▶ Problem to solve: From the first line to the last, transcribe the data exactly.
--------------------
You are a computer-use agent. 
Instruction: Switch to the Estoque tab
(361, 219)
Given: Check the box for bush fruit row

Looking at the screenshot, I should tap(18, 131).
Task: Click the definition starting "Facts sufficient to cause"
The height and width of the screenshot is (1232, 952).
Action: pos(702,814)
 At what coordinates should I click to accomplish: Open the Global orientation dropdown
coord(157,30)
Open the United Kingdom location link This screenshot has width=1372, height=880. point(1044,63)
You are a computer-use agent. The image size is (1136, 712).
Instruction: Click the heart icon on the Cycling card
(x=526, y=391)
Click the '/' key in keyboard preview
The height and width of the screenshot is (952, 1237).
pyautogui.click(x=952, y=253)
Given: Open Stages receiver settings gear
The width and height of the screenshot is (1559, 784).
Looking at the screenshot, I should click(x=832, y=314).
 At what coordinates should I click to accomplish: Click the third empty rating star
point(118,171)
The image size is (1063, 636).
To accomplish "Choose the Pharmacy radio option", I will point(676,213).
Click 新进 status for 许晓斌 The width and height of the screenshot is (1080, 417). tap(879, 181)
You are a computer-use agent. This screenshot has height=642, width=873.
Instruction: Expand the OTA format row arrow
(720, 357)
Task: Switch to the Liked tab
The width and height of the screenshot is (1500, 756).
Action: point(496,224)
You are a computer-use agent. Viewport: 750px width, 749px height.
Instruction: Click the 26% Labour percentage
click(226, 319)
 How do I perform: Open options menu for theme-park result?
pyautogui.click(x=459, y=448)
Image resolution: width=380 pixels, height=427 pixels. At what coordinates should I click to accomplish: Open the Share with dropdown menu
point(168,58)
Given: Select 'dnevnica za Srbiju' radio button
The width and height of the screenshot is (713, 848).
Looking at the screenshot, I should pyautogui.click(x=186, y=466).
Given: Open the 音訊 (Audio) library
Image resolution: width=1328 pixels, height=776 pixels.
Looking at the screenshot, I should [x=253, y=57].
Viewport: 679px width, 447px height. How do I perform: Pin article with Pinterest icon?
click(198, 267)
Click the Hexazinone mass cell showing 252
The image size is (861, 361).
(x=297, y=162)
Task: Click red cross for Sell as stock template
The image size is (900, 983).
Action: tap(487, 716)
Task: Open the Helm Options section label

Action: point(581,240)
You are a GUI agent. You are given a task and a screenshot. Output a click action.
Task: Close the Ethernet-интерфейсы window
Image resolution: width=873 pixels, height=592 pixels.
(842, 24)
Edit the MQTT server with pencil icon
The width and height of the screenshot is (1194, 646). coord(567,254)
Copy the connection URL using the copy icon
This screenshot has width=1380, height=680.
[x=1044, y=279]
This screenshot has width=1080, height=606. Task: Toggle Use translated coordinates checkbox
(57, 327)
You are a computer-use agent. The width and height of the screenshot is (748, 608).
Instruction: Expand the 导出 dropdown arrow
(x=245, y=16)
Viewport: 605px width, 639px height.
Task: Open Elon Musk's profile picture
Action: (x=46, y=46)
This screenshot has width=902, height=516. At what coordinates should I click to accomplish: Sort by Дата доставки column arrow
--------------------
▶ Written reply:
You are a computer-use agent. 
Instruction: Switch to the Estoque tab
(361, 219)
Given: Check the box for bush fruit row

Looking at the screenshot, I should tap(18, 131).
Task: Click the definition starting "Facts sufficient to cause"
The height and width of the screenshot is (1232, 952).
Action: pos(702,814)
 At what coordinates should I click to accomplish: Open the Global orientation dropdown
coord(157,30)
Open the United Kingdom location link This screenshot has width=1372, height=880. point(1044,63)
You are a computer-use agent. The image size is (1136, 712).
Instruction: Click the heart icon on the Cycling card
(x=526, y=391)
Click the '/' key in keyboard preview
The height and width of the screenshot is (952, 1237).
pyautogui.click(x=952, y=253)
Given: Open Stages receiver settings gear
The width and height of the screenshot is (1559, 784).
Looking at the screenshot, I should click(x=832, y=314).
 At what coordinates should I click to accomplish: Click the third empty rating star
point(118,171)
The image size is (1063, 636).
To accomplish "Choose the Pharmacy radio option", I will point(676,213).
Click 新进 status for 许晓斌 The width and height of the screenshot is (1080, 417). tap(879, 181)
You are a computer-use agent. This screenshot has height=642, width=873.
Instruction: Expand the OTA format row arrow
(720, 357)
Task: Switch to the Liked tab
The width and height of the screenshot is (1500, 756).
Action: point(496,224)
You are a computer-use agent. Viewport: 750px width, 749px height.
Instruction: Click the 26% Labour percentage
click(226, 319)
 How do I perform: Open options menu for theme-park result?
pyautogui.click(x=459, y=448)
Image resolution: width=380 pixels, height=427 pixels. At what coordinates should I click to accomplish: Open the Share with dropdown menu
point(168,58)
Given: Select 'dnevnica za Srbiju' radio button
The width and height of the screenshot is (713, 848).
Looking at the screenshot, I should pyautogui.click(x=186, y=466).
Given: Open the 音訊 (Audio) library
Image resolution: width=1328 pixels, height=776 pixels.
Looking at the screenshot, I should [x=253, y=57].
Viewport: 679px width, 447px height. How do I perform: Pin article with Pinterest icon?
click(198, 267)
Click the Hexazinone mass cell showing 252
The image size is (861, 361).
(x=297, y=162)
Task: Click red cross for Sell as stock template
The image size is (900, 983).
Action: tap(487, 716)
Task: Open the Helm Options section label

Action: point(581,240)
You are a GUI agent. You are given a task and a screenshot. Output a click action.
Task: Close the Ethernet-интерфейсы window
Image resolution: width=873 pixels, height=592 pixels.
(842, 24)
Edit the MQTT server with pencil icon
The width and height of the screenshot is (1194, 646). coord(567,254)
Copy the connection URL using the copy icon
This screenshot has width=1380, height=680.
[x=1044, y=279]
This screenshot has width=1080, height=606. Task: Toggle Use translated coordinates checkbox
(57, 327)
You are a computer-use agent. The width and height of the screenshot is (748, 608).
Instruction: Expand the 导出 dropdown arrow
(x=245, y=16)
Viewport: 605px width, 639px height.
Task: Open Elon Musk's profile picture
Action: (x=46, y=46)
This screenshot has width=902, height=516. At what coordinates should I click to accomplish: Sort by Дата доставки column arrow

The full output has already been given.